Strategy and Resource Shift Needed: Auto Workers Union Need Organizing Campaign Based on an Army of Member-Organizers

Key to a new organizing strategy is that the UAW to hire and train an “army” of member-organizers. With the recent loss of many experienced members in the Big Three, this could be a good way to put talented union members to work. Photo: Jim West

As the UAW prepares for this summer’s negotiations with the Big Three auto companies, UAW leadership is strangely silent. With the companies seeming poised to demand major concessions, the union cannot afford to look weak.

Silence won’t work, and the UAW cannot hang its hat on the fortunes of the Big Three alone. If the Big Three’s market share is going down, it means it’s increasing for nonunion auto companies like Toyota and Honda. We need to put the industry on notice that where there are auto plants, there will be a union!

GETTING SERIOUS ABOUT ORGANIZING

At the UAW convention in June 2006, the leadership claimed $60 million was going to go for organizing. This was coming out of the UAW’s gigantic $874 million strike fund. Yet it should be noted that the entire amount was placed into the UAW’s general fund and not strictly into the organizing budget.

It looks like the leaders threw those promises out there to keep the delegates happy without considering any serious organizing plans. Last month UAW officials were quoted as saying they have no plans to use the additional money voted for organizing until after negotiations are over with this summer. We are wasting precious time.

One of the issues the UAW wants to deal with in Daimler-Chrysler negotiations is their nonunion plant in Vance, Alabama.

Rather than trying to win those members to the union through an organizing drive, Business Week reported that the union is looking for a neutrality and card check agreement for nonunion Daimler plants. If this comes in exchange for concessions at Chrysler’s union plants, the UAW would be accepting a position of weakness and selling out its members.

There is an alternative to continual concessions, but it requires a major change in the way the UAW functions. The UAW needs a comprehensive organizing strategy for both foreign transplants and auto parts plants. It must organize workers on a scale not seen since the union’s early years.

FULL COURT PRESS

Key to a new organizing strategy is that the UAW to hire and train an “army” of member-organizers. With the recent loss of many experienced members in the Big Three, this could be a good way to put talented union members to work.

Those who have worked in the plants will have a lot to offer organizing campaigns. However, they will need effective training. Even more than $60 million should be put directly into the organizing budget: $100 million could put more than 1,000 member-organizers into the field!

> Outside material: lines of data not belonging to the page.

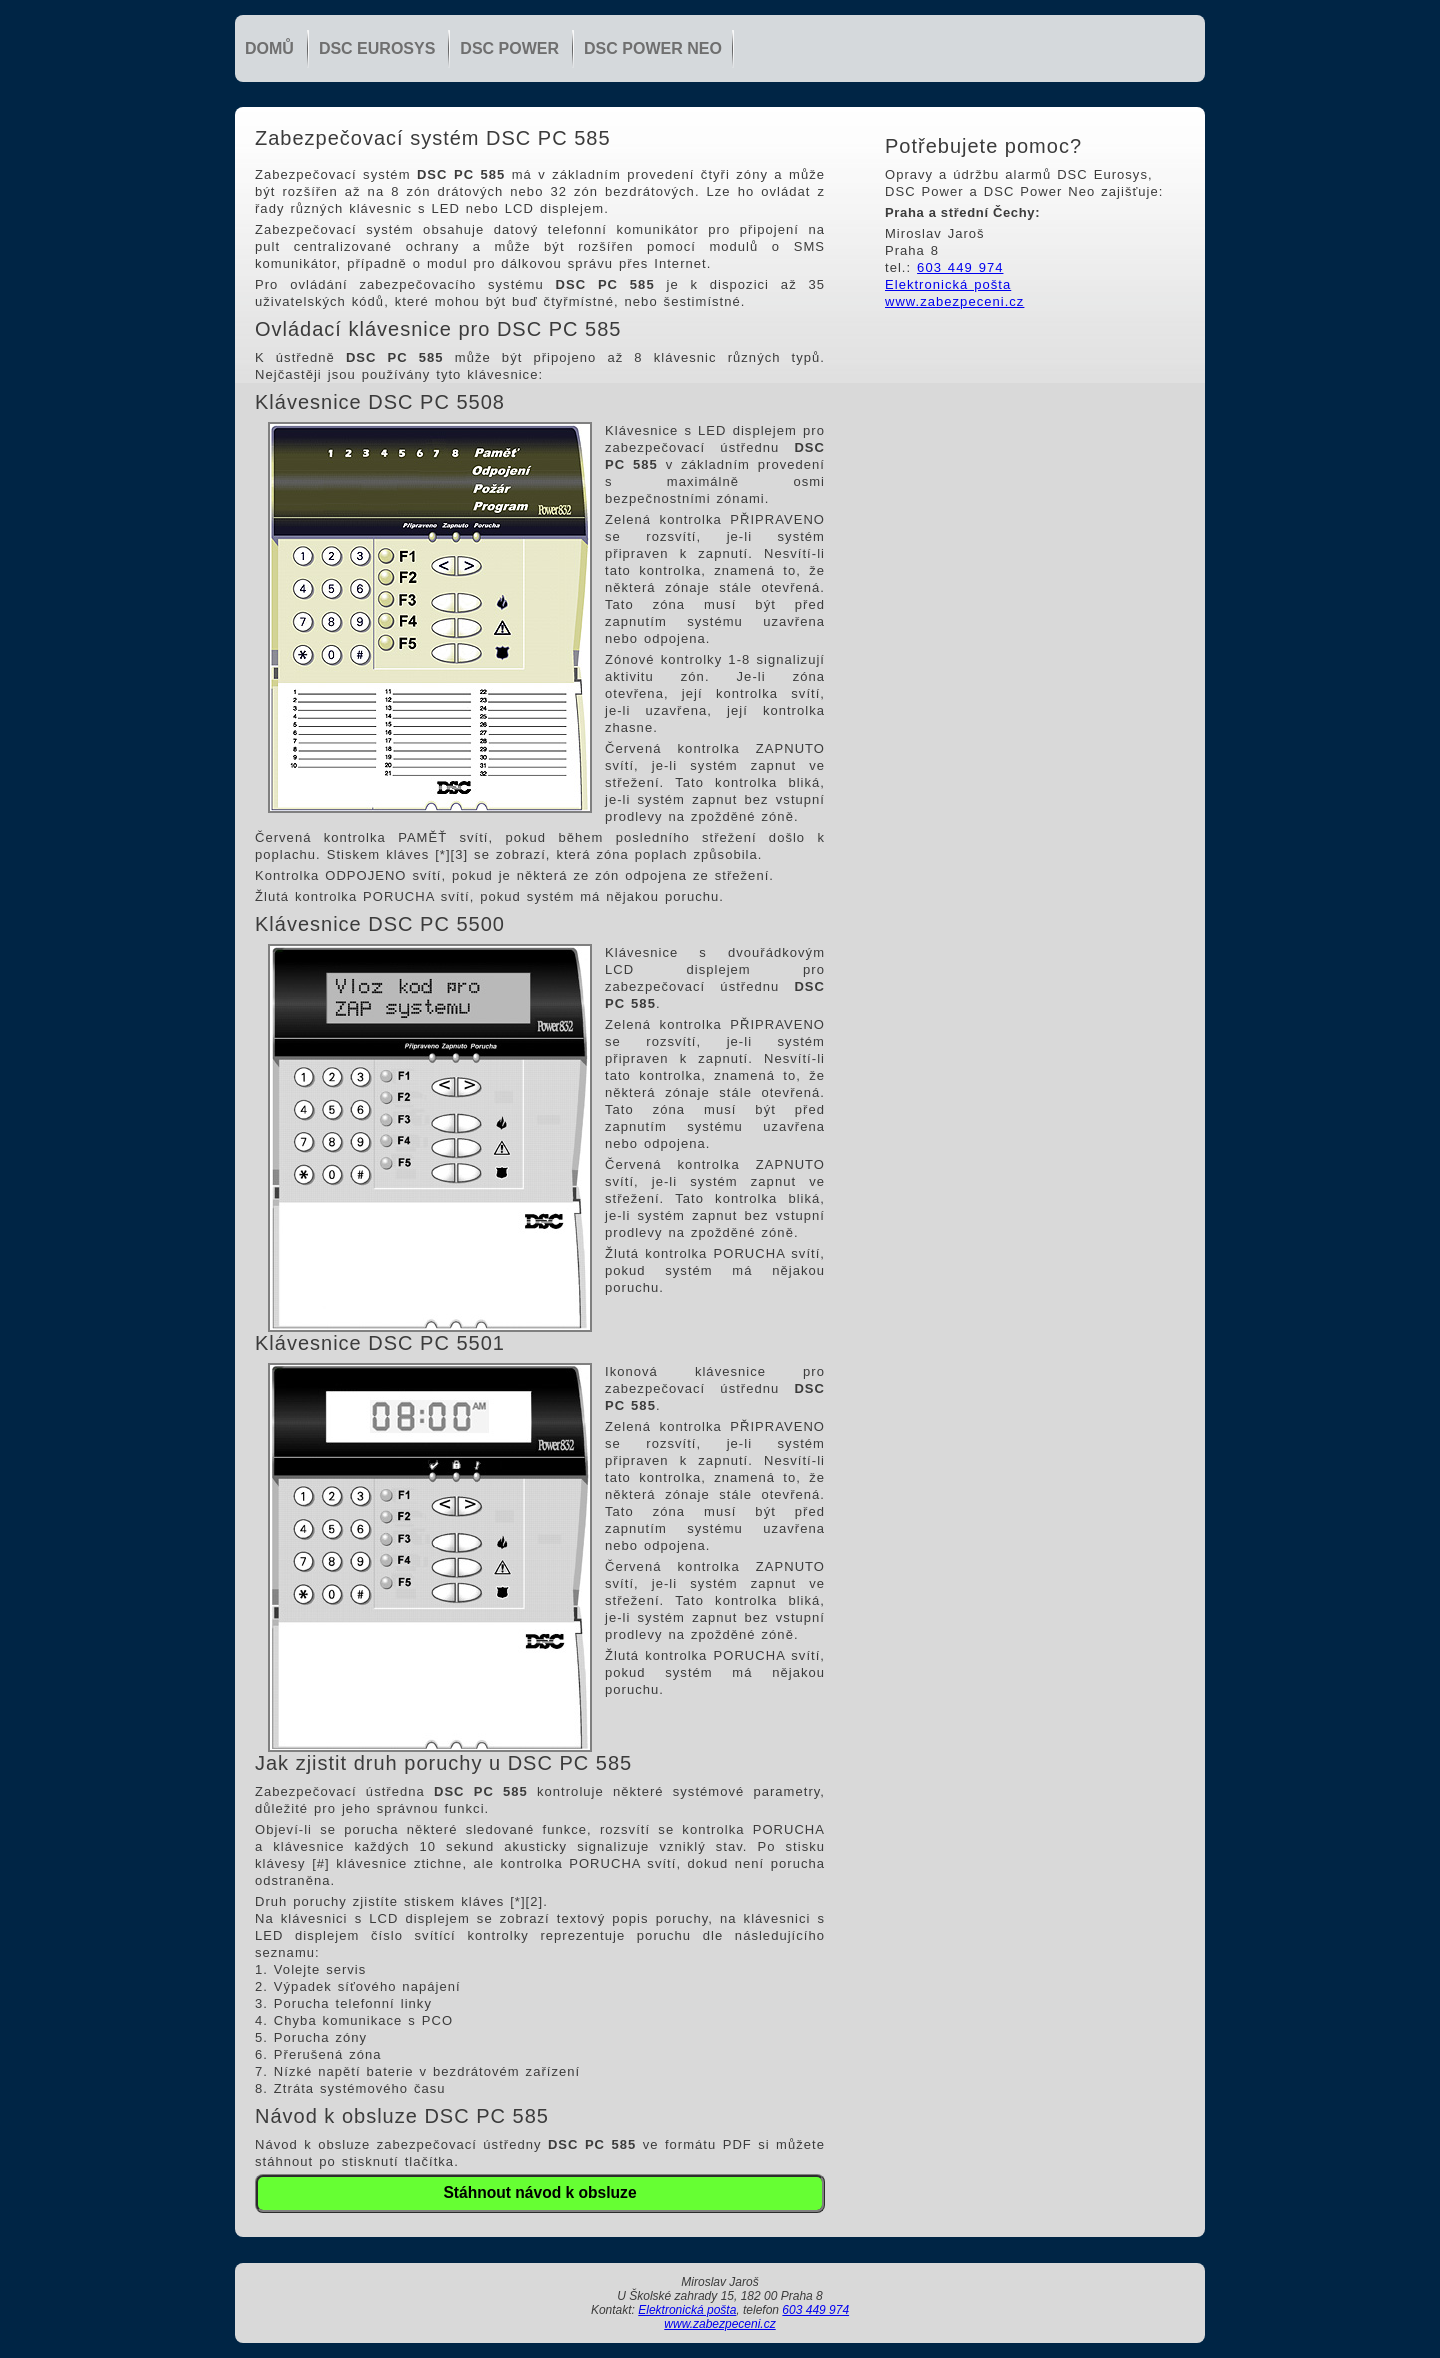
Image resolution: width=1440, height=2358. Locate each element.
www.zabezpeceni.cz (954, 301)
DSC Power (509, 48)
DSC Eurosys (377, 48)
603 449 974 (960, 267)
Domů (269, 48)
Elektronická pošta (948, 284)
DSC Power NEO (653, 48)
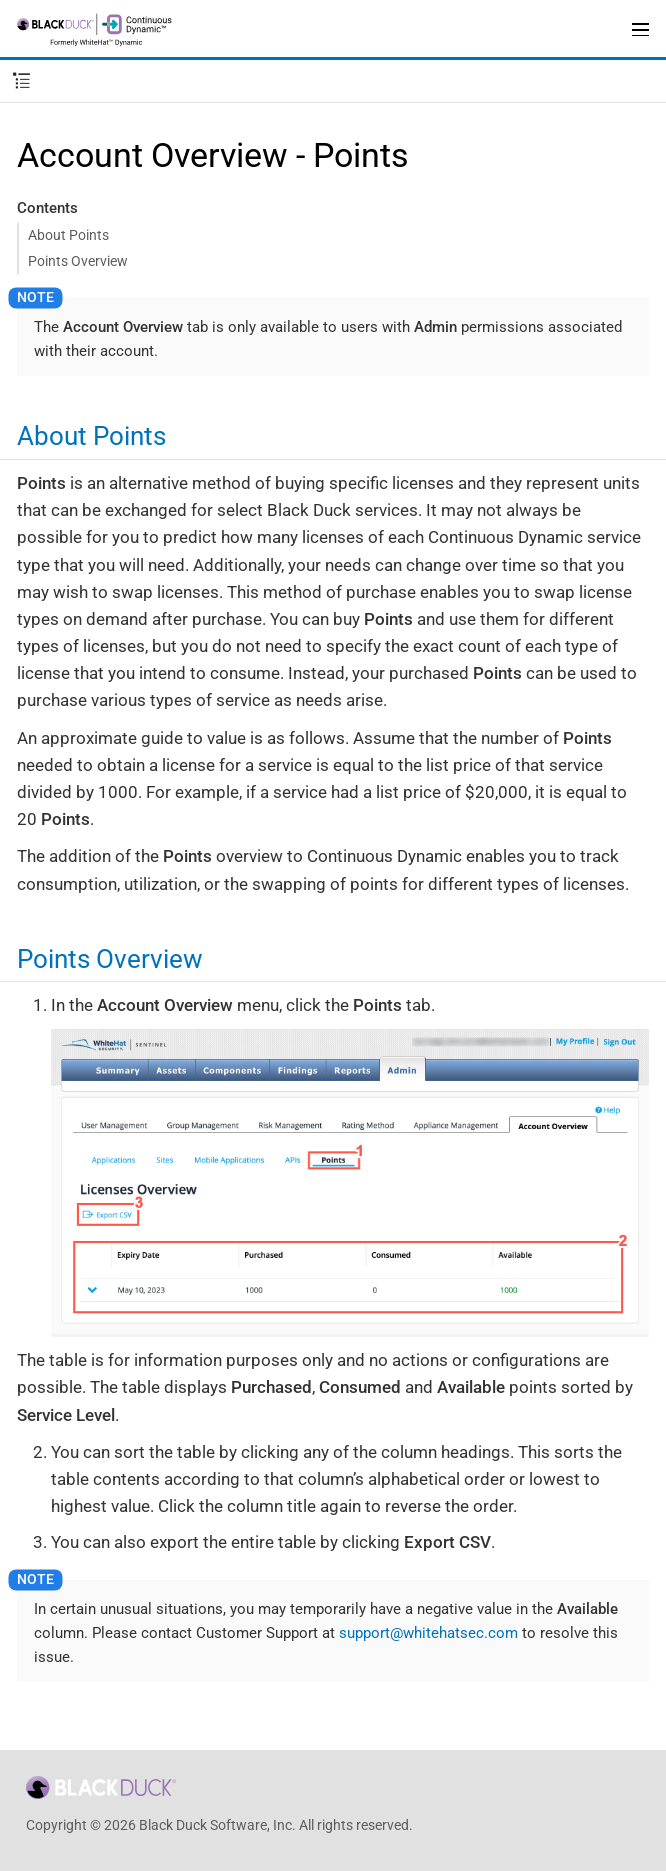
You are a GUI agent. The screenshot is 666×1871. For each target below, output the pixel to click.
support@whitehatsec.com (428, 1633)
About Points (68, 235)
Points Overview (78, 261)
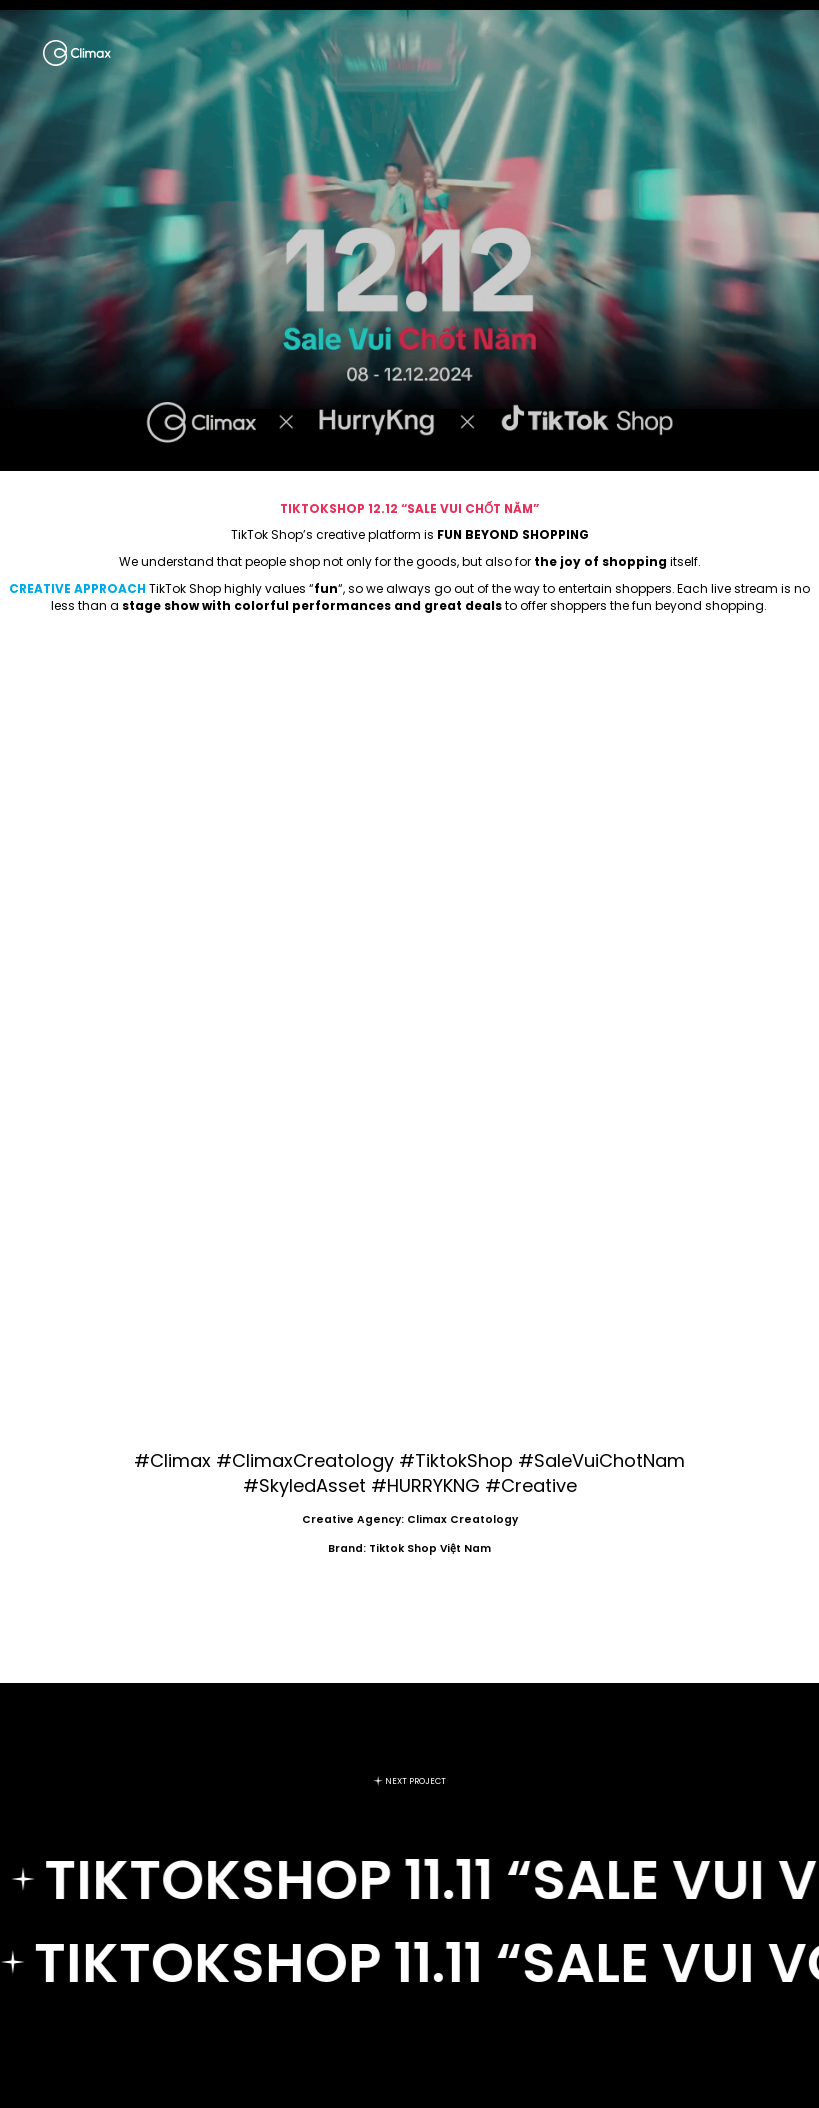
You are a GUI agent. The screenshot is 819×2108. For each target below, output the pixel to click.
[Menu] (769, 53)
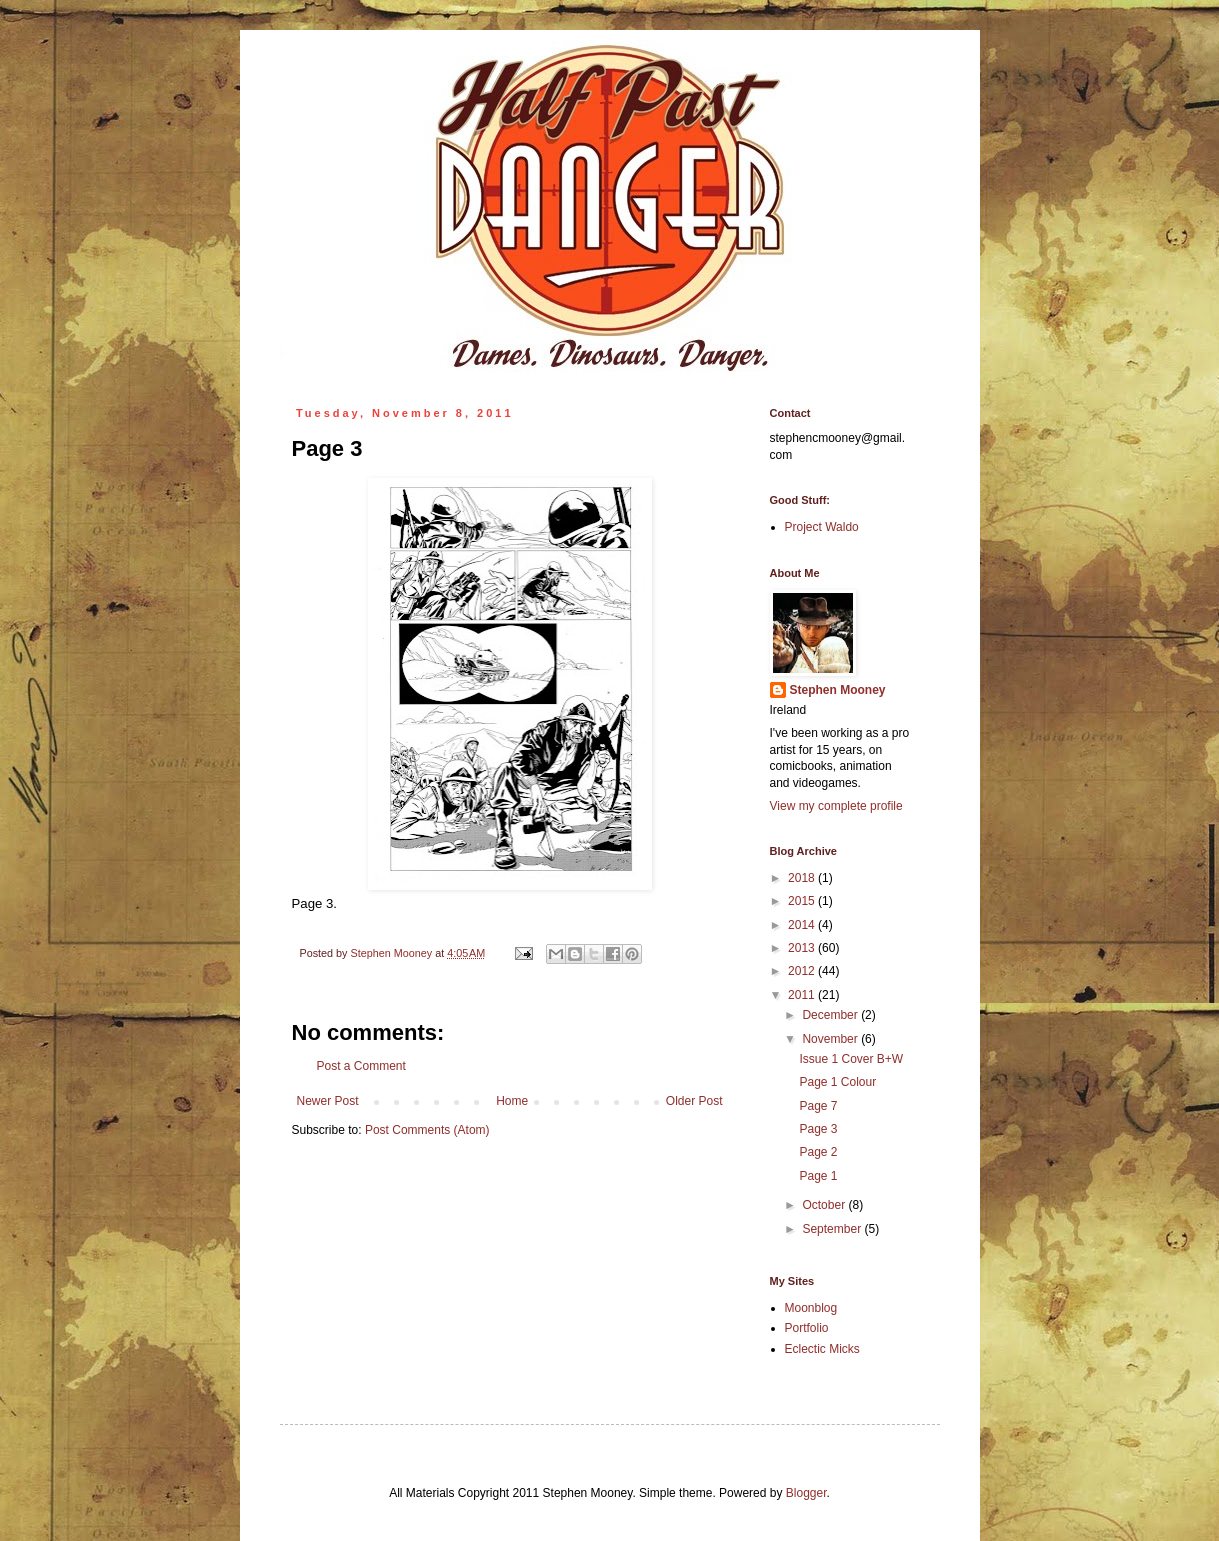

We should use these organizers to go to UAW locals in the areas where they are organizing and mobilize the working and retired members to help in the organizing effort. Local members should know about the plants in their area that need to be organized. Organizers could head up local union committees and bring leaders from the nonunion plants to address membership meetings.

Members will likely know people working in nonunion plants close by and could give the organizers valuable new contacts. Local union activists may know the leaders of community organizations that could be brought into the organizing campaigns.

GOING ON THE OFFENSIVE

Unions have complained about harassment campaigns organized against pro-union workers at nonunion plants during organizing drives. Systematic fight-backs with mass leafleting need to be organized to defend and highlight each instance of anti-union behavior.

Each time a worker is fired for organizing, the firing should become a “cause celebre.” If UAW organizers establish close relations with Central Labor Councils where they exist, they can bring the entire labor community into support of our organizing campaigns. UAW locals could also hurt a nonunion plant’s standing in the community if they were armed with the details of the plant’s health and safety record.

This would let the nonunion companies know they will face the wrath of the entire community when they engage in such actions.

By launching a wide-scale mobilization now, we would be entering negotiations with a stance that would let the entire auto industry know we will not be cowed down by their strong-armed, bullying tactics.


Wendy Thompson is the retired former president of UAW Local 235 at American Axle and is a delegate to the UAW’s upcoming convention.